YOUR TASK — Identify every line in the records below that contains the word "Toggle", and reproduce each one.

DATA RECORDS —
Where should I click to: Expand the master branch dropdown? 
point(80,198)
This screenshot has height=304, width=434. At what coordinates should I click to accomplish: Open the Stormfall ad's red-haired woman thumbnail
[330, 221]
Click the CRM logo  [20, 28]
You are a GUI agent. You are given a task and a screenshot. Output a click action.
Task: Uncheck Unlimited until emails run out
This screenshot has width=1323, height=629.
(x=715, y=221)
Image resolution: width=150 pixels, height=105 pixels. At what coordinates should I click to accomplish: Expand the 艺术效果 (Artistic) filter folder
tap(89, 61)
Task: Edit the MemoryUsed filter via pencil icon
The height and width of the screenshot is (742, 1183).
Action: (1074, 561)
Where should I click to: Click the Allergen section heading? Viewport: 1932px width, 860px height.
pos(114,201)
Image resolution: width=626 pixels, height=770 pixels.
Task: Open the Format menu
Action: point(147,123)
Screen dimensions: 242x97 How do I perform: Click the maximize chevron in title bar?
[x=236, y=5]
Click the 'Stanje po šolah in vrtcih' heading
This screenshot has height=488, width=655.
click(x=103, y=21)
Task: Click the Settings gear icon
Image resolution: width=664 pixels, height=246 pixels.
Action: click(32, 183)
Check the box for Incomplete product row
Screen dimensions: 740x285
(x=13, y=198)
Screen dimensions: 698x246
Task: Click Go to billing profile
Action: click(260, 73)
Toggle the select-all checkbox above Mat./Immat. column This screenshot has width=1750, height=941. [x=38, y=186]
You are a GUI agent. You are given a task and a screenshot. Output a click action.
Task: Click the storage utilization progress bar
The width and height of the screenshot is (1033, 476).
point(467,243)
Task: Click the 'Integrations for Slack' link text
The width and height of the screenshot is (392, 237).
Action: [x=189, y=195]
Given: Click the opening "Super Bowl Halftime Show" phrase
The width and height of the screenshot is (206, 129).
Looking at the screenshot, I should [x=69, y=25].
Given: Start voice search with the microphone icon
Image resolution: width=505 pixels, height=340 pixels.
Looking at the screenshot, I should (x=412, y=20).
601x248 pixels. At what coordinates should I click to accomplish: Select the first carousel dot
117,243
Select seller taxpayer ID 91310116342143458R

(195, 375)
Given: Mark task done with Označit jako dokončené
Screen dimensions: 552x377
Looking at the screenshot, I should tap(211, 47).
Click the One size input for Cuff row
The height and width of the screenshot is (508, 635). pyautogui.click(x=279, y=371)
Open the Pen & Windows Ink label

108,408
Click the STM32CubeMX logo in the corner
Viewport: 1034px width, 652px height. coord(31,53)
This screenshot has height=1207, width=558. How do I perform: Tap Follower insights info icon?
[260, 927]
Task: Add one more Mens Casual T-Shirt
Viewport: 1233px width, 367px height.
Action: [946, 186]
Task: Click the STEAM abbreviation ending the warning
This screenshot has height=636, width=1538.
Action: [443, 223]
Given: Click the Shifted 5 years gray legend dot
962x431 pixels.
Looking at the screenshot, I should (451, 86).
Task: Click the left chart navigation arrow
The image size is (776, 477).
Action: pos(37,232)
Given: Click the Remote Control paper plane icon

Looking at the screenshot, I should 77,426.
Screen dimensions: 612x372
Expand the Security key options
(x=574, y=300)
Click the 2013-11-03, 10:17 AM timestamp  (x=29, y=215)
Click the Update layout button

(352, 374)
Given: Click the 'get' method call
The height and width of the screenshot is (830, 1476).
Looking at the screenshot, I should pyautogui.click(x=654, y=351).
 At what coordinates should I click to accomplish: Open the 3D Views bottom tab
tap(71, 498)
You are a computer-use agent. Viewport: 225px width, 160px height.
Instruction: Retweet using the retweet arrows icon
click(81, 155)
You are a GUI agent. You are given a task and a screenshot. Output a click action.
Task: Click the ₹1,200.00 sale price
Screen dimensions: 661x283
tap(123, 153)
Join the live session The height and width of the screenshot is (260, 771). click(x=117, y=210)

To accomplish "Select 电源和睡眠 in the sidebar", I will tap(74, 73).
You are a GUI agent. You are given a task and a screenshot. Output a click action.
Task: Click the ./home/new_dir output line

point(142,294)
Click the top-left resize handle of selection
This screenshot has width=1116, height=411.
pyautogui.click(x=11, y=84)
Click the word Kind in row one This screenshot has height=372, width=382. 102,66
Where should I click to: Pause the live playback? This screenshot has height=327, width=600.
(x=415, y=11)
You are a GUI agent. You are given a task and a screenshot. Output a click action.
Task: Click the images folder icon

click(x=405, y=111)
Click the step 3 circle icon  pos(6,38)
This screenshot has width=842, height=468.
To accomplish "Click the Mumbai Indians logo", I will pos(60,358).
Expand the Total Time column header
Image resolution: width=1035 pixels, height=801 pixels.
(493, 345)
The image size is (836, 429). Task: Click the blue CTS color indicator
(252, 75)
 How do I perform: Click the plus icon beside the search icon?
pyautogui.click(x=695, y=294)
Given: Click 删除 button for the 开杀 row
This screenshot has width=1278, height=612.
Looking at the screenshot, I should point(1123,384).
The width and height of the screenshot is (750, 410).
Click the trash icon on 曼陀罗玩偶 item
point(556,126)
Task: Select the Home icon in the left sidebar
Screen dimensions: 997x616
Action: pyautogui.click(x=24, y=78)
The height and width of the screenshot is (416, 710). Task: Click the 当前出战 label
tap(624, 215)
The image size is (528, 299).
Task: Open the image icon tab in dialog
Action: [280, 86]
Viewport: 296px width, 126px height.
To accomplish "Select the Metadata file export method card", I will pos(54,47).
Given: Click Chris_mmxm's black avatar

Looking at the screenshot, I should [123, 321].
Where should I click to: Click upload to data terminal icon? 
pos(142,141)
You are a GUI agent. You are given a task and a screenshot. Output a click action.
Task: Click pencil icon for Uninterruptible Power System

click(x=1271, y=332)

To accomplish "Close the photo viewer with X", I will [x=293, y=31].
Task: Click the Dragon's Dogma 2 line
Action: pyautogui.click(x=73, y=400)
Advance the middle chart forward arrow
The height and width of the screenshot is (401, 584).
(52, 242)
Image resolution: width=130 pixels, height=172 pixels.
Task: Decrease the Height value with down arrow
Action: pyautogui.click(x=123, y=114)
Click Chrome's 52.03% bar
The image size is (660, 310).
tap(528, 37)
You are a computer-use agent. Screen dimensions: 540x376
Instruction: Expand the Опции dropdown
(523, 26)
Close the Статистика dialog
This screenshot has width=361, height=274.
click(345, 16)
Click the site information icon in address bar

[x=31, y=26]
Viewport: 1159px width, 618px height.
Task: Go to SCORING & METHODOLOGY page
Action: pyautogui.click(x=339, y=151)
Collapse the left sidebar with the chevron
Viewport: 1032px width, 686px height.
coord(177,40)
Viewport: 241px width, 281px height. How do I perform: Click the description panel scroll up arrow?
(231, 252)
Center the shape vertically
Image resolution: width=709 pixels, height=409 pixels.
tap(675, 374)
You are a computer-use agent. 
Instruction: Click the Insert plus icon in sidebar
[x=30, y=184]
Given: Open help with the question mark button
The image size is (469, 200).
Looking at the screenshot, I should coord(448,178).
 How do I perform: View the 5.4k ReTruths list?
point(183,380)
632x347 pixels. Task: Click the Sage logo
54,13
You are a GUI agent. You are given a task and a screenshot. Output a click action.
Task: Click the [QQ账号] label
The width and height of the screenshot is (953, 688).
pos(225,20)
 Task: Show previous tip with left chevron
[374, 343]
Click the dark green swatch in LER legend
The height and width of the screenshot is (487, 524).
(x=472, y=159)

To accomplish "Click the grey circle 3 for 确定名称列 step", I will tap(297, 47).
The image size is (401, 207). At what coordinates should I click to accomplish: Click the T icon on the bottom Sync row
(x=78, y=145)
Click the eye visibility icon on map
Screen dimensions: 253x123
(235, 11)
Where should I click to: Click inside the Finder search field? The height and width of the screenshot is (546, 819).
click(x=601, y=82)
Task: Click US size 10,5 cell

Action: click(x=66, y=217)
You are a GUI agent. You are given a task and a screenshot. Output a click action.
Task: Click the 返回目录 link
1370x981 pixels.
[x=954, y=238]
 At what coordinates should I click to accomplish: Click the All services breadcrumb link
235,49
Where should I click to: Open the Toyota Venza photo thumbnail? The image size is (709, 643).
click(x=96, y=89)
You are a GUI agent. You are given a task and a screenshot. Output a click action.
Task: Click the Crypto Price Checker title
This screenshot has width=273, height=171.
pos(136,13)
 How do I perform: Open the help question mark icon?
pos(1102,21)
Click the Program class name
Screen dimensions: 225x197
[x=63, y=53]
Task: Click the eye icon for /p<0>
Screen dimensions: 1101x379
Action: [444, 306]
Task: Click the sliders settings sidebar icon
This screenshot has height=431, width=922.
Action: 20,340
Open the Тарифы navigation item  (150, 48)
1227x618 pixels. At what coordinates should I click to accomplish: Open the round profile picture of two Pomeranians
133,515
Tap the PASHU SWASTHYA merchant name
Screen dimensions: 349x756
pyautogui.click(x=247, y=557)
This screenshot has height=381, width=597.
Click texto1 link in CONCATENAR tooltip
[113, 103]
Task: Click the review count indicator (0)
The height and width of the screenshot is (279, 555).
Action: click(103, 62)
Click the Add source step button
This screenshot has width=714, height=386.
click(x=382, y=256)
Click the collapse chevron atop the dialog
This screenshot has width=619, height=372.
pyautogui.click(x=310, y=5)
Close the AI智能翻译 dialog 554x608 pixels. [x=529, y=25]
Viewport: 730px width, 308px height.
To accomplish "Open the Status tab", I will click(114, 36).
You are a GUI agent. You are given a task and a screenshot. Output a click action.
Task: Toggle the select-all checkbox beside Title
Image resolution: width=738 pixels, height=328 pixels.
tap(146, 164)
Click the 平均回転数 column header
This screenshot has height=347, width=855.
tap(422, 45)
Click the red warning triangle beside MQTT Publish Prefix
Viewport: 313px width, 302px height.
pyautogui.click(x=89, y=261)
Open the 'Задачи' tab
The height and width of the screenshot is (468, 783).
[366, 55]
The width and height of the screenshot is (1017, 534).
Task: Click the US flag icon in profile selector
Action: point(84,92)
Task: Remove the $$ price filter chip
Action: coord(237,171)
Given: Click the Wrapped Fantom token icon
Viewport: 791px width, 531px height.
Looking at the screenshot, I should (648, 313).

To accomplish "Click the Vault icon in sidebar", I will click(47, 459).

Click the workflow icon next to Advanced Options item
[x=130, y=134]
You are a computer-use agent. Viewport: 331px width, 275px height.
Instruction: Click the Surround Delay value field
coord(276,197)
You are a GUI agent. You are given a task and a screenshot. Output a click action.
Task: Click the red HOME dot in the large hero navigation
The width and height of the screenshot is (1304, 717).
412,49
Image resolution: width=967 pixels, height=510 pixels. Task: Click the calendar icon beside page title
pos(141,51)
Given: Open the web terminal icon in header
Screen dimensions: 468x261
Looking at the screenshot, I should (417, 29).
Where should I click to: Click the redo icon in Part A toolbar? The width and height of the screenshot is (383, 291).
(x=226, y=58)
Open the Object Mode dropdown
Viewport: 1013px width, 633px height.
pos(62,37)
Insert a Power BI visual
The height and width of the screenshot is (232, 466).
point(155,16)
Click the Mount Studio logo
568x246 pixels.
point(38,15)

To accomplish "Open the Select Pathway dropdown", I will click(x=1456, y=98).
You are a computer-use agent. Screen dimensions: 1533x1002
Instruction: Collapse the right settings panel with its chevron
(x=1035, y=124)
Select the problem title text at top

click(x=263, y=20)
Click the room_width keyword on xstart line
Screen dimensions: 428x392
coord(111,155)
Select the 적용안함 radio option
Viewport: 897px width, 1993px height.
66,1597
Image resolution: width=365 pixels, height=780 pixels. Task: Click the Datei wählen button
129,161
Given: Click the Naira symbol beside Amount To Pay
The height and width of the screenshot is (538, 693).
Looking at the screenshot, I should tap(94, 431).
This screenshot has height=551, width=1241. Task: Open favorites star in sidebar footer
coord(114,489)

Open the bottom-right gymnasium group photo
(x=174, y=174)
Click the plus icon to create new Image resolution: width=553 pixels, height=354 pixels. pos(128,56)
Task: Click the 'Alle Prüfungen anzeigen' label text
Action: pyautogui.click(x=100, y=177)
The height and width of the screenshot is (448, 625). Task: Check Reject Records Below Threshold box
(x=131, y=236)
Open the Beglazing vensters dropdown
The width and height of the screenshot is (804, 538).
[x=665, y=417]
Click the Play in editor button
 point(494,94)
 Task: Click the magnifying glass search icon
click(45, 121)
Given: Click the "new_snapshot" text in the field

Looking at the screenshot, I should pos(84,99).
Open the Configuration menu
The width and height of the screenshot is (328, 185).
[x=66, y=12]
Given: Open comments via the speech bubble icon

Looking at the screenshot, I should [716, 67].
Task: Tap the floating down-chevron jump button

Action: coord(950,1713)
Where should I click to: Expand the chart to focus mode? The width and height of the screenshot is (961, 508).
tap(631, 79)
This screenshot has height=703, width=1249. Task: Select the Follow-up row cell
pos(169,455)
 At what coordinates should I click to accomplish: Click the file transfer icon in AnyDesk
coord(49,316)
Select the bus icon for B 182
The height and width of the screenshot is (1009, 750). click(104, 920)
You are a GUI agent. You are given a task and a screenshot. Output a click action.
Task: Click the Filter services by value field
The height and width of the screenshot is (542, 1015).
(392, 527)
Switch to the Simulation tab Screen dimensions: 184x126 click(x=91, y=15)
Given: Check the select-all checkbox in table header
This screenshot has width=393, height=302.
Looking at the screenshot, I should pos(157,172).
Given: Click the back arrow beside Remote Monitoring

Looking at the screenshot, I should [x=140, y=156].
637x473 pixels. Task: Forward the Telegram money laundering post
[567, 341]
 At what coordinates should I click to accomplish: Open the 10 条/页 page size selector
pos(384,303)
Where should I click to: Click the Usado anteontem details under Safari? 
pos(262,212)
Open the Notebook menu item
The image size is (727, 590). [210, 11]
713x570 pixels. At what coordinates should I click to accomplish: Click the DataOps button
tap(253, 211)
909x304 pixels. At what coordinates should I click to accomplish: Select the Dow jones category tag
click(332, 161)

RESULT BELOW —
Toggle the select-all checkbox above Mat./Immat. column This screenshot has width=1750, height=941. [x=38, y=186]
Task: Toggle the select-all checkbox beside Title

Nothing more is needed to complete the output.